Curveball

Curveball Issue 13: Shadows

Part Two: The Swordfish

Rain turns into torrential rain, torrential rain turns into a tropical depression, and Jerry is having one of his best nights in a long time. The bar is packed with people willing to pay good money to stay dry. The solid, reliable roof of the Swordfish has, for the duration of the storm, become one of the most popular attractions of the boardwalk. Jerry’s been making money all day, and as the storm increases in strength, so does his business.

It ought to make him happy. At least, it ought to make him as close to happy as he’s ever likely to get. It doesn’t.

The Swordfish is large for the kind of bar it is—it’s about the size of your typical sports bar, instead of a neighborhood hole in the wall—and even on the busiest of nights it manages to feel roomy. Tonight it actually feels cramped, and the regulars resent it. Earlier in the evening Jerry had to throw a regular out for trying to knife someone trying to “sit in his booth.” On most nights Jerry would let something like that slide, but there are too many people in the bar tonight, and some of the new faces are troubling.

There are players in the bar tonight. Not big-league players—not the kind that actually make life or death decisions that affect Farraday City as a whole. But there are people in the bar who have carved out kingdoms for themselves on the boardwalk—the place the civilized people ignore. In a way, in this part of the city, those people are more important. The people who run the city don’t care about the boardwalk—at least, it looks that way—and their decisions rarely change life here in any appreciable way. But the people in here tonight do. They’re drug lords, or would-be gangsters, or psychotics with delusions of grandeur. They’ve all carved out little fiefdoms in the boardwalk, and a lot of them are in the Swordfish tonight.

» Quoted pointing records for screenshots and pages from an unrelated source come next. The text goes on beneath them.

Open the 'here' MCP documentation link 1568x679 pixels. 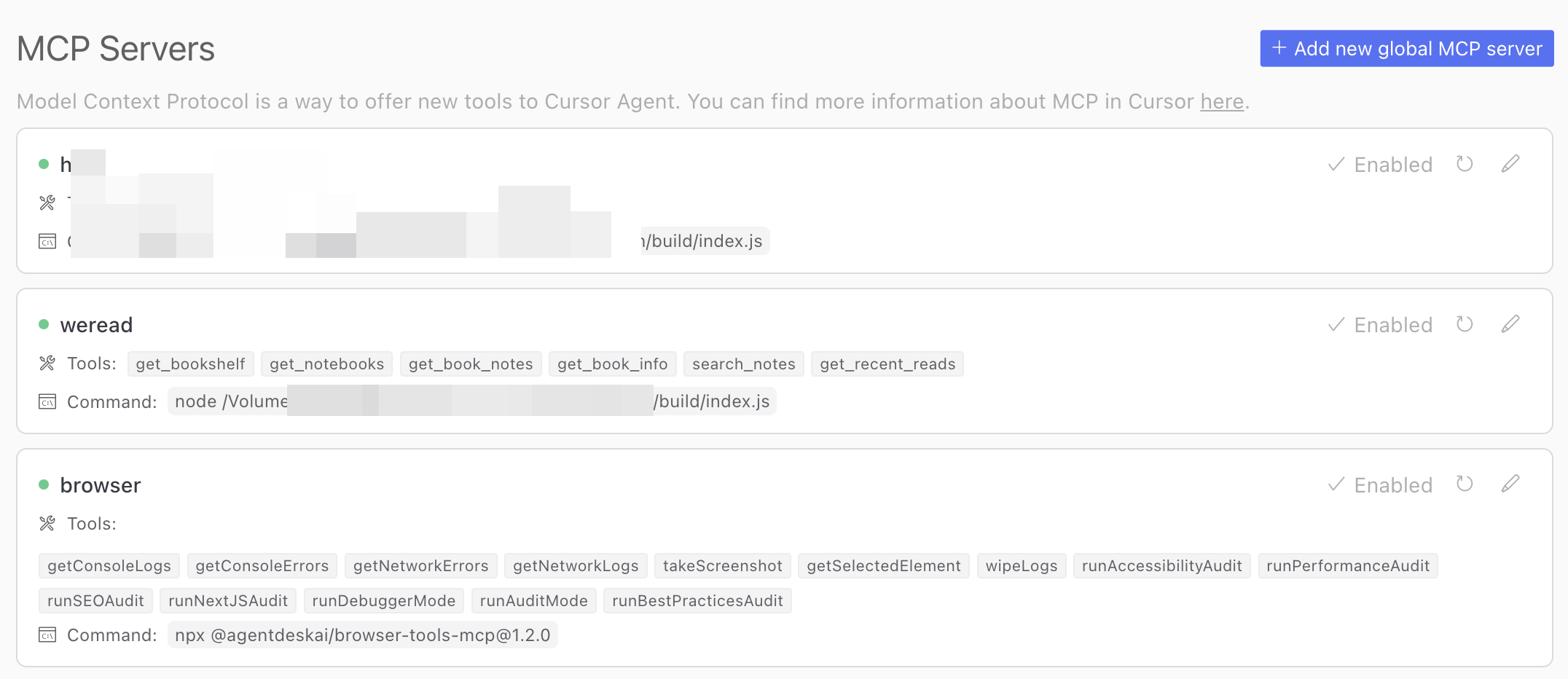point(1221,101)
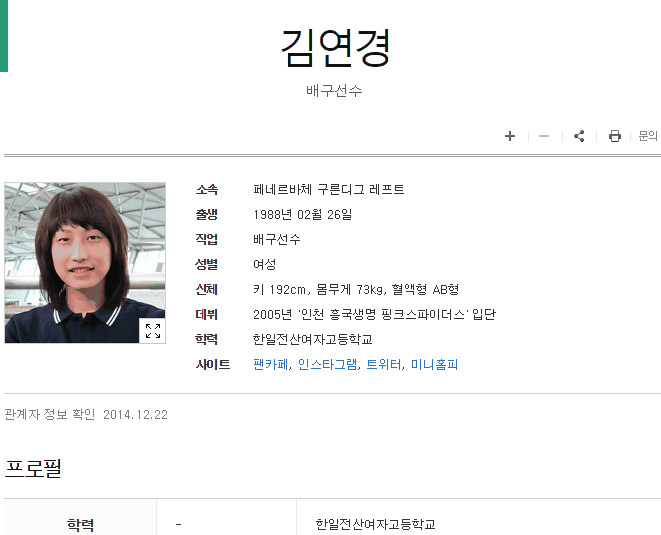
Task: Click the minus font size decrease icon
Action: [544, 136]
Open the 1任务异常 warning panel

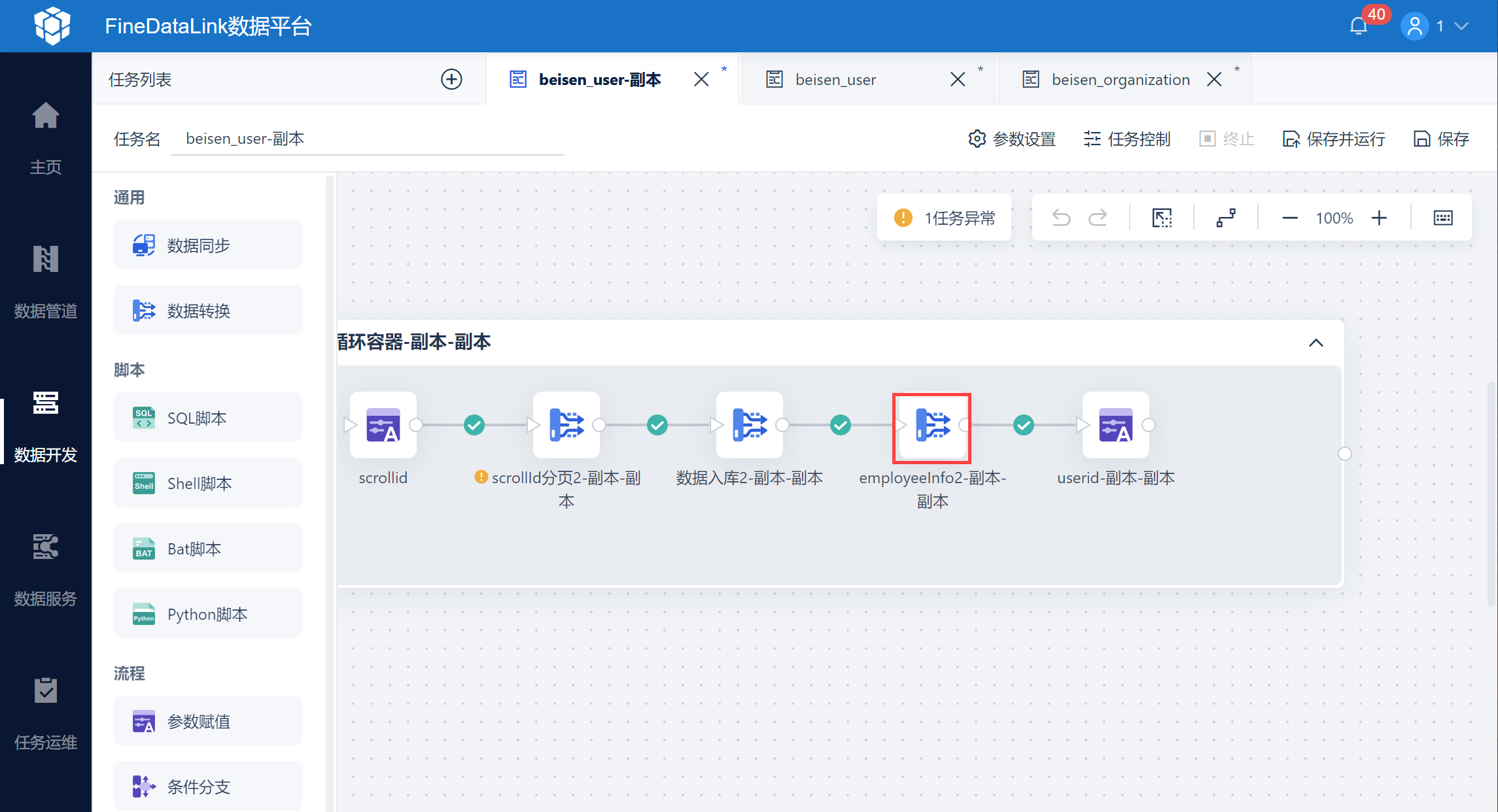pos(945,218)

Jerry rushes around making sure each of the petty lords has enough to keep them occupied and in a good mood. He gives them the liquor that isn’t watered down. He makes sure they all have tables. He even offers them food, which he almost never does. So far, a delicate peace has been maintained. None of the would-be kings of the boardwalk accost each other, and everyone else does their best not to step on any toes.

Jerry’s at the bar, watching everyone, feeling uneasy. He hopes CB doesn’t pick this night to show up—that’s the last thing he needs.

“Jerry.”

Jerry looks up. One of the regulars, a beefy, thick-necked bruiser named Clarence, crowds up to the bar.

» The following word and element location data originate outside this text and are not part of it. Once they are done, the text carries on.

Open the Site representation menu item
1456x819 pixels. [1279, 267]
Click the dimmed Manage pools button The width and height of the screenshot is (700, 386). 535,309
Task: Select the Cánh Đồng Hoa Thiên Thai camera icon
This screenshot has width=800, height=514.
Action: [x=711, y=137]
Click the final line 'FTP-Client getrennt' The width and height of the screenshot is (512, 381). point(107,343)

Jerry nods once, reaches under the bar, and pulls out a bottle of beer. He hands Clarence the bottle. He prefers a bottle over a glass, and Jerry likes him enough to humor him.

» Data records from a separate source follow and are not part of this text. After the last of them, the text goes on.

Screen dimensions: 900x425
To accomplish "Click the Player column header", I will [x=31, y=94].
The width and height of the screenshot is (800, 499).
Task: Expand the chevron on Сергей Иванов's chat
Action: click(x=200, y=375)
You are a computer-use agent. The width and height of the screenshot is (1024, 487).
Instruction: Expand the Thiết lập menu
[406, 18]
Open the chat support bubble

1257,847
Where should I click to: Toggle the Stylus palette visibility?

Clarence takes the bottle, slides some money across the bar, and asks, “You hear about the Hyatt?”

Back when Farraday City was a thriving vacation spot, the boardwalk had been lined with tourist-friendly businesses and hotels. After it collapsed in on itself, the tourist-friendly businesses were converted into businesses that better suited the community that moved in—the Swordfish is a prime example of this. Most of the hotels turned into tenement houses. The Hyatt had probably been a high-scale tourist hotel once, but it’s now one of the worst slums in the city.

Jerry sneers. “If we’re lucky the storm washed that shithole into the ocean.”

Clarence doesn’t grin. He just shakes his head in a kind of subdued wonder. “They’re all dead, man.”

Jerry looks at him blankly. “What are you talking about?”

Some of the other people at the bar quiet down a little and turn their attention to Clarence.

Clarence nods. “There’s a hole in the wall on the ground floor, like a car crashed into it or something. And every fucking person in there is dead. The police even showed up.”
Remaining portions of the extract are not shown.